TO DO » Would you please transcribe exactly the lines from the one containing "You are a computer-use agent. The" through the end of the material below, and only those?

SOURCE DATA »
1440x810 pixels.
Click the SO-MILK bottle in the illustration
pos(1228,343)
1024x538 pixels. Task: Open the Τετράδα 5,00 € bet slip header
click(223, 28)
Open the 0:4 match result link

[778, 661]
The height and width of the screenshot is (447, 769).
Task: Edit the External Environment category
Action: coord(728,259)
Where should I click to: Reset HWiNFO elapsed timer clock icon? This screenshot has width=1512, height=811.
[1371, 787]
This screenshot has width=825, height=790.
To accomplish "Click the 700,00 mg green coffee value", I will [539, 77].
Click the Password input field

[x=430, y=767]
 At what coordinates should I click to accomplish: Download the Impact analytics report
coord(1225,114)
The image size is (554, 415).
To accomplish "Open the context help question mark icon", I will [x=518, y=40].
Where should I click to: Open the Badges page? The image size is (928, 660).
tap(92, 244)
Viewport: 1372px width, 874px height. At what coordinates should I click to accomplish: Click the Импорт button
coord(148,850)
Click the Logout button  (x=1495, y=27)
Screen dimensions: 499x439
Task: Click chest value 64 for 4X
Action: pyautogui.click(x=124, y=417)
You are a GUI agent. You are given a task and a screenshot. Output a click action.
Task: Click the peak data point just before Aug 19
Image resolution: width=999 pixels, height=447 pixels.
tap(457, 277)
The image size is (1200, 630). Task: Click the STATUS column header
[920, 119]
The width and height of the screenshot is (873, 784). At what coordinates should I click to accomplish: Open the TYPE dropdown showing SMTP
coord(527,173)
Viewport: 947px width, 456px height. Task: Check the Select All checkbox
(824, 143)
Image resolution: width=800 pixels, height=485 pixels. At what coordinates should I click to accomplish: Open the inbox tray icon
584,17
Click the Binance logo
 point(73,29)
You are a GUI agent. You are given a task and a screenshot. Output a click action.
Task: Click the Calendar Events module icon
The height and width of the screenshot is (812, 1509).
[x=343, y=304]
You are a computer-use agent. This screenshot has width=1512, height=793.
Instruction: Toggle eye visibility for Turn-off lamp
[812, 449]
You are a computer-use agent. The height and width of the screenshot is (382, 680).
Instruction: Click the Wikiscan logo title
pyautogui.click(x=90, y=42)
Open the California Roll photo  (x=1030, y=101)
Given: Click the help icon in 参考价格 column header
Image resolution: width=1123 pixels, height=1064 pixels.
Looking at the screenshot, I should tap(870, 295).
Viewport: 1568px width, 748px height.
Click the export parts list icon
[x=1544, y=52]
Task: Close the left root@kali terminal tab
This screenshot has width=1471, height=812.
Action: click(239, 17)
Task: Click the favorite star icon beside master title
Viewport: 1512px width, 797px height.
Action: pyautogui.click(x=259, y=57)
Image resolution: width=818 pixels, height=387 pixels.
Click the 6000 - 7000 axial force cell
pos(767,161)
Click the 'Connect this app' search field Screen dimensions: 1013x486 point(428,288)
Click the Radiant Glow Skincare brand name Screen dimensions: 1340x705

TASK ANSWER »
You are a computer-use agent. The height and width of the screenshot is (382, 680).
Instruction: Click the Wikiscan logo title
pyautogui.click(x=90, y=42)
Open the California Roll photo  (x=1030, y=101)
Given: Click the help icon in 参考价格 column header
Image resolution: width=1123 pixels, height=1064 pixels.
Looking at the screenshot, I should tap(870, 295).
Viewport: 1568px width, 748px height.
Click the export parts list icon
[x=1544, y=52]
Task: Close the left root@kali terminal tab
This screenshot has width=1471, height=812.
Action: click(239, 17)
Task: Click the favorite star icon beside master title
Viewport: 1512px width, 797px height.
Action: pyautogui.click(x=259, y=57)
Image resolution: width=818 pixels, height=387 pixels.
Click the 6000 - 7000 axial force cell
pos(767,161)
Click the 'Connect this app' search field Screen dimensions: 1013x486 point(428,288)
Click the Radiant Glow Skincare brand name Screen dimensions: 1340x705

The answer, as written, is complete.